Recording No. 12
During the detached street session, the team called into a local shop on the estate...Gavan Wilmot made this recording.
Record of Facts
The owners of the shop are well known to the project and as a practice, various workers or the team visit the shop on a regular basis during the working week. The reason is the family have experienced racial harassment while living on the estate. Broken windows, verbal harassment, etc. On our visit we engage with various family members, being as supportive and empathetic as much as we can and to the level required of the family. Recently the father of the family had a window broken on his care in the driveway of the house. He witnessed the attacker perpetrating the act and called for the assistance of the police. The owner of the shop, Mr X was not happy with the police reaction and has been very upset since the incident occurred.

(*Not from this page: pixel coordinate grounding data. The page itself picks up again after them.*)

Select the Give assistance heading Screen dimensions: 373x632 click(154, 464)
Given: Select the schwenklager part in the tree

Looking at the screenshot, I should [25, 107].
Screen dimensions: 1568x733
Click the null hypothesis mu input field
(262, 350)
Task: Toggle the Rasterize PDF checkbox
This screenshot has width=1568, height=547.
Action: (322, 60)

Subsequently, my supervisor on Mr X's permission has obtained anonymous advice from a local community unit police officer, as to Mr X's rights and a procedure to follow in order to further the investigation. My supervisor informed the various team members of the specific details obtained from the discussion with the police officer, in order for us to inform Mr X when the team visited the shop during the detached street session.

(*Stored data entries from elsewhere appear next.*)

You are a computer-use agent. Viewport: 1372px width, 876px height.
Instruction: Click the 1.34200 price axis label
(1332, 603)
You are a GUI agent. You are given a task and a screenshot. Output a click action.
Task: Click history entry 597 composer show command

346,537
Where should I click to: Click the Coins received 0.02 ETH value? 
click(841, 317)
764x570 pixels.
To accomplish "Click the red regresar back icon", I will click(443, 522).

I took short, written notes of my supervisor's briefing, highlighting all the main points from her meeting with the police officer. I believed the notes could help the team reiterate accurately what was said at our visit to Mr X's shop.
On the street session that evening, just before we visited the shop, the team discussed the issue, briefing YC (a new member of the project team). I gave CD the written notes that I had taken that afternoon, so she could use them when talking to Mr X. As CD was the most experienced and senior member of the team, I assumed this role upon CD. As YC was on his first street session, his role was as observer.
In the shop, after introducing YC to Mr X, and some initial engagement, CD discussed the police procedural issues. During this discussion, Mr X became quite upset and confused, particularly on the issue of when and when not the police can take a statement. He seriously questioned what we were saying to him and said several times "Are you sure that is what the police officer said?". CD on reinstating the point referred to the written notes. The atmosphere became quite tense. Several times during the discussion, issues already stated were revisited. I became anxious that we as a team were stating important points without full knowledge or confidence in the specifics we were presenting. On a few occasions when I joined in the conversation, I stated that we would probably need to double-check the information the project had gathered from the police officer. My feeling was that we could very well be wrong in the information we were giving. As the discussion seemed to be drawing to a conclusion, after many of the points had been reiterated, a lull entered the flow of the discussion. I interjected a diversion to the discussion by asking how Mrs X was keeping on her holiday; this seemed to lighten the atmosphere. I believed this conscious intervention in the conversation was necessary as all that needed to be state had been, and the reiteration of facts without certainty in their validity was unhelpful to the family.
The team stayed in the shop for several more minutes, CD reiterated the opportunity of anonymous advice from the police officer, Mr X thanked us for coming and we left to continue the street session.
Record of Observations
Why had I believed the atmosphere to be tense in the shop that evening and so affected me that I believed it necessary to intervene and change the course of the conversation?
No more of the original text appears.